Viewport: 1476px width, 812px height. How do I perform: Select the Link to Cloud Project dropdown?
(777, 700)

- - - - -

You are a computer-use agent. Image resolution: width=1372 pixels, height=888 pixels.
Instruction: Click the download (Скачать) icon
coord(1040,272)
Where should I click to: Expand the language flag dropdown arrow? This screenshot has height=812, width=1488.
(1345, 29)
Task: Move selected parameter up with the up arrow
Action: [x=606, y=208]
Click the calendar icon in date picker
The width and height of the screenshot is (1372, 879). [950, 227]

- - - - -

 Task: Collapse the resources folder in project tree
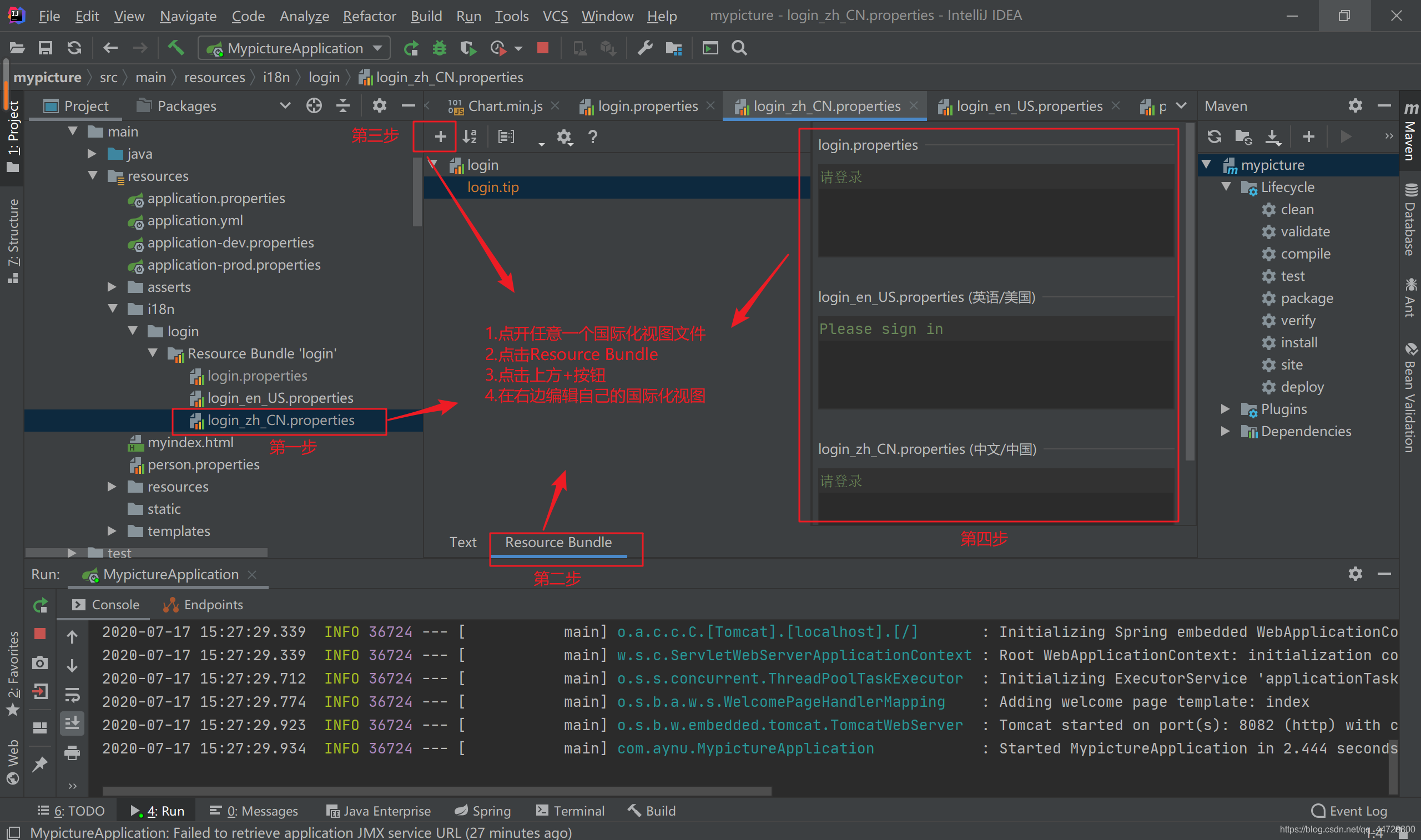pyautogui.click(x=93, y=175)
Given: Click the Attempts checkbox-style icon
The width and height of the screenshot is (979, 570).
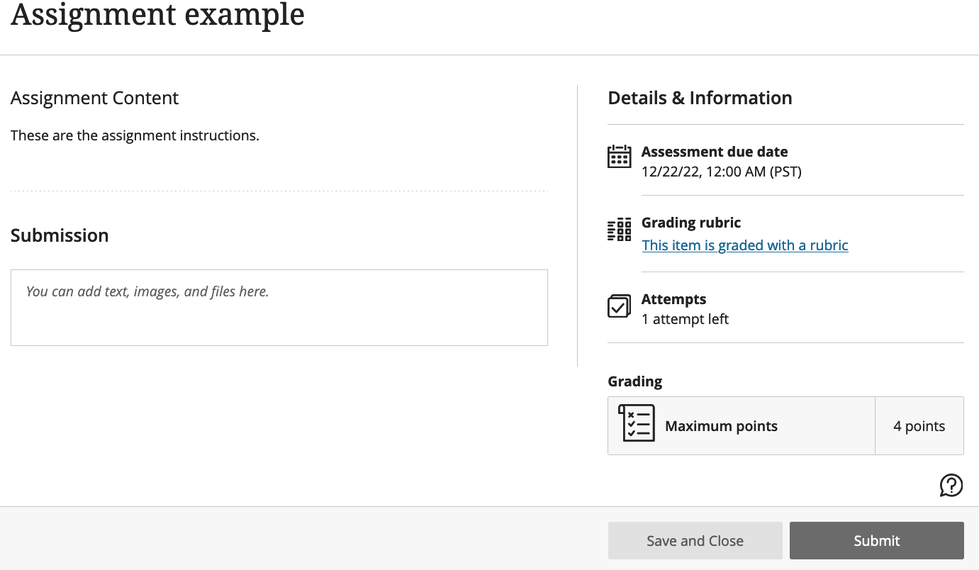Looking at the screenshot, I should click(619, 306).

- - - - -

Goal: Write out the part of the material that opens with the line containing "Given: Click the Attempts checkbox-style icon" and closes with the line containing "Looking at the", keeping both of those lines. Leave the pictures out of your answer.

Solution:
Given: Click the Attempts checkbox-style icon
The width and height of the screenshot is (979, 570).
Looking at the screenshot, I should click(619, 306).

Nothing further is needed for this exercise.